# How can I soften silver-steel?



## geoff p (Nov 22, 2013)

I want to soften a broken end-mill so I can turn its shank to a combo pilot+countersink form, then re-harden it.  The new tool will be used on/in wood for only about sixty holes so I guess it won't have to be fantastically hard.

I've tried heating to (fairly bright) red-heat and letting it cool but it is still far too hard.

Any suggestions, please?

Geoff
Thailand (where they don't seem to even have a _word_ for silver-steel.)
www.purpletiger.com


----------



## Jasonb (Nov 22, 2013)

Its far more likely to be High Speed Steel (HSS) than silver steel (drill rod) which is not so easy to soften in the home shop.

J


----------



## Swifty (Nov 22, 2013)

What Jason said. For the home engineer, HSS is virtually impossible to anneal and re harden.

Paul.


----------



## geoff p (Nov 22, 2013)

Bother or words to that effect.
Thanks, chaps.


----------



## gbritnell (Nov 22, 2013)

Actually the shanks on most end mills is a little bit softer than the cutting portion but I wouldn't want to try and make any type of tool from the shank. If the tool you need can't be made from the cutting part of the end mill then why not make your own tool from silver steel/drill rod? 
gbritnell


----------



## bazmak (Nov 22, 2013)

You cant really do anything with HSS it still retains its hardness
even under red heat.High carbon steel (silver Steel)can be softened and retempered.Cheaper cutting tools taps and dies etc can be softened
by taking to red heat and cooling slowly.Back to red heat and quench
to reharden.


----------



## geoff p (Nov 22, 2013)

George, I guess my by-line was too subtle - my nearest source of silver steel is probably USA, about a gazillion miles away from Thailand, from where the postage-costs start at an Arm before our import duties/customs charge a Leg. 

I'm sure some companies in Thailand actually stock metals, but getting the b******rs to deal with a bloody foreigner like me is quite beyond my ken.  I've tried, frequently!

Meanwhile, where I live, Hot-rolled steel is about all that's available.
Sorry, folks.  Rant over.

Perhaps I'll try Bazmak's route and let-down a drill (much cheaper than taps etc.)
Thanks, all.


----------



## enfieldbullet (Nov 22, 2013)

you can get a fairly good hardenable steel from roller element bearings, they're usually 52100 steel (IIRC) it's hardness is almost that of HSS when hardened. and can be softened by the traditional methods. 

also automotive leaf springs (6150 steel IIRC) will make great cutting tools. those you can get at any auto suspension shop , specially volkswagen shops, they always have something in stock.
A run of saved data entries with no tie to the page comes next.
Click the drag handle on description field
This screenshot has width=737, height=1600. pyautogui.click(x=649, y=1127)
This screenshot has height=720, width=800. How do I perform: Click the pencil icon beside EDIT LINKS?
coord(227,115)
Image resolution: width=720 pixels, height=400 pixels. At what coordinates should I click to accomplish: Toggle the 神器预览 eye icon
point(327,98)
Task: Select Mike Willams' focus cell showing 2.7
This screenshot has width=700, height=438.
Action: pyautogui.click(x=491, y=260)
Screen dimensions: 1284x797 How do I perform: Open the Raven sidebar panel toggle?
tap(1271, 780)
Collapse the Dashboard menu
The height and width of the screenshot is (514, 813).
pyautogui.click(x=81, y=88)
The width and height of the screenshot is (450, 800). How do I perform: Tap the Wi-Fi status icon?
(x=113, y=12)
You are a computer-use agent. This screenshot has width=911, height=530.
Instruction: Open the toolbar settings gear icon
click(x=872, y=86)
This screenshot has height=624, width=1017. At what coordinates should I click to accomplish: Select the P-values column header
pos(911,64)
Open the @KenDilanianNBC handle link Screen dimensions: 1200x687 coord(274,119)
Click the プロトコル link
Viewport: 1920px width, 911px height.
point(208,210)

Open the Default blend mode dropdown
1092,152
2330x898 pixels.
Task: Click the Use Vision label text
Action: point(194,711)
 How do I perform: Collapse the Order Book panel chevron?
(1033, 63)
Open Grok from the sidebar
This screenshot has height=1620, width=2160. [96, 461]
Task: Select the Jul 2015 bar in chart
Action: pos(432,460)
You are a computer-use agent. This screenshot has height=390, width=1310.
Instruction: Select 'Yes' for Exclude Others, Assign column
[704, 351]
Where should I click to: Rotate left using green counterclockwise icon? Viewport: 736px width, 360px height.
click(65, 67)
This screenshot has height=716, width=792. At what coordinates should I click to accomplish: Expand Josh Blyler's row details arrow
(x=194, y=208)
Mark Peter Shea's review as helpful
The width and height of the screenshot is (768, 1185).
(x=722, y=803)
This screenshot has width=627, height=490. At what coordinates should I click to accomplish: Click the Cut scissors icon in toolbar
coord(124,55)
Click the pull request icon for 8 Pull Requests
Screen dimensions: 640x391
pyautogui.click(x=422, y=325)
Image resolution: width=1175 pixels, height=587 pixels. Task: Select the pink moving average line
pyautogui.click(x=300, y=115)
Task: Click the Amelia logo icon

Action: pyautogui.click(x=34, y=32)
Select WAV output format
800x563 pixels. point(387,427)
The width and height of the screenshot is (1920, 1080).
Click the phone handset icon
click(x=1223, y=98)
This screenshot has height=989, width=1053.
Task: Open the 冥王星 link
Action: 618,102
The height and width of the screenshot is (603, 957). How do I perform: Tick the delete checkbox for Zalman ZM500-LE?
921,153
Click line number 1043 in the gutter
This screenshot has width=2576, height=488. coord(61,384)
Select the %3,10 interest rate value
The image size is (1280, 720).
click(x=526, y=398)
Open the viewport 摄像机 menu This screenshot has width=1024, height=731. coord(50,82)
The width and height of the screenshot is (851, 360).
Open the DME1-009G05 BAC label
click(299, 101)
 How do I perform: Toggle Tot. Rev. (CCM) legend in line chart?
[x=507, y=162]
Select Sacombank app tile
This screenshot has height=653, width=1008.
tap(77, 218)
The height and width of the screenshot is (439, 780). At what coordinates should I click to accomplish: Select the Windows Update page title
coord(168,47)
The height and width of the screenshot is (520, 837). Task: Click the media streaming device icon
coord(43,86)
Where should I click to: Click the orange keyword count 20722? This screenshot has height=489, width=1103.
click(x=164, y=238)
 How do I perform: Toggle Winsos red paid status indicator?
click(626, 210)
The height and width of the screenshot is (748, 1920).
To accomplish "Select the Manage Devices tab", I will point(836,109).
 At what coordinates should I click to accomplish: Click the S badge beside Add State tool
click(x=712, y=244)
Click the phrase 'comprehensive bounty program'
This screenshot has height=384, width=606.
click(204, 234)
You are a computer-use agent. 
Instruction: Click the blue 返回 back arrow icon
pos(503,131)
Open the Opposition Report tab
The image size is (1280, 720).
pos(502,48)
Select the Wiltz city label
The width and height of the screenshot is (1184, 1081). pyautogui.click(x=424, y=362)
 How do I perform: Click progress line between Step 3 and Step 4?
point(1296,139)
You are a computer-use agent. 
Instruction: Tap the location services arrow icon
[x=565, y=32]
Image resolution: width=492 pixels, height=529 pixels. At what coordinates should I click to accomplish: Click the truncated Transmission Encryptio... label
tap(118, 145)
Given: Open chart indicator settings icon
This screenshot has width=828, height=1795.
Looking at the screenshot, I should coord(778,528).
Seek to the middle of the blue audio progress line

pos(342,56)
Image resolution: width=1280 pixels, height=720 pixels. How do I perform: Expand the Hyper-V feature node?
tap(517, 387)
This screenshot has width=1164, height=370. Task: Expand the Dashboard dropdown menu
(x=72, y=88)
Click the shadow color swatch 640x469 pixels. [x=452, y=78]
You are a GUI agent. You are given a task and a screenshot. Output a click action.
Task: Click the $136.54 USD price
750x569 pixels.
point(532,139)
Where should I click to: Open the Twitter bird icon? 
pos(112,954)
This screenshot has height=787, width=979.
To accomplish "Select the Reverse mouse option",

bearings can be sourced from local scrapyards. the best way to 'extract' the metal is to cut the outer race in two with an angle grinder, remove the balls/rollers (you can also use these) , then cut the inner race in two with the angle grinder as well. after that you can head the 'bananas' in a charcoal fire to soften and cut/hammer to shape.

i've made great knives with both steels.

tool steel is everywhere


----------



## Mechanicboy (Nov 23, 2013)

geoff p said:


> my nearest source of silver steel is probably USA, about a gazillion miles away from Thailand,



Possible you can order the silver steel/drill rod (same steel with 2 difference word) from China or Japan who is nearest Thailand?


----------



## Wizard69 (Nov 23, 2013)

geoff p said:


> I want to soften a broken end-mill so I can turn its shank to a combo pilot+countersink form, then re-harden it.  The new tool will be used on/in wood for only about sixty holes so I guess it won't have to be fantastically hard.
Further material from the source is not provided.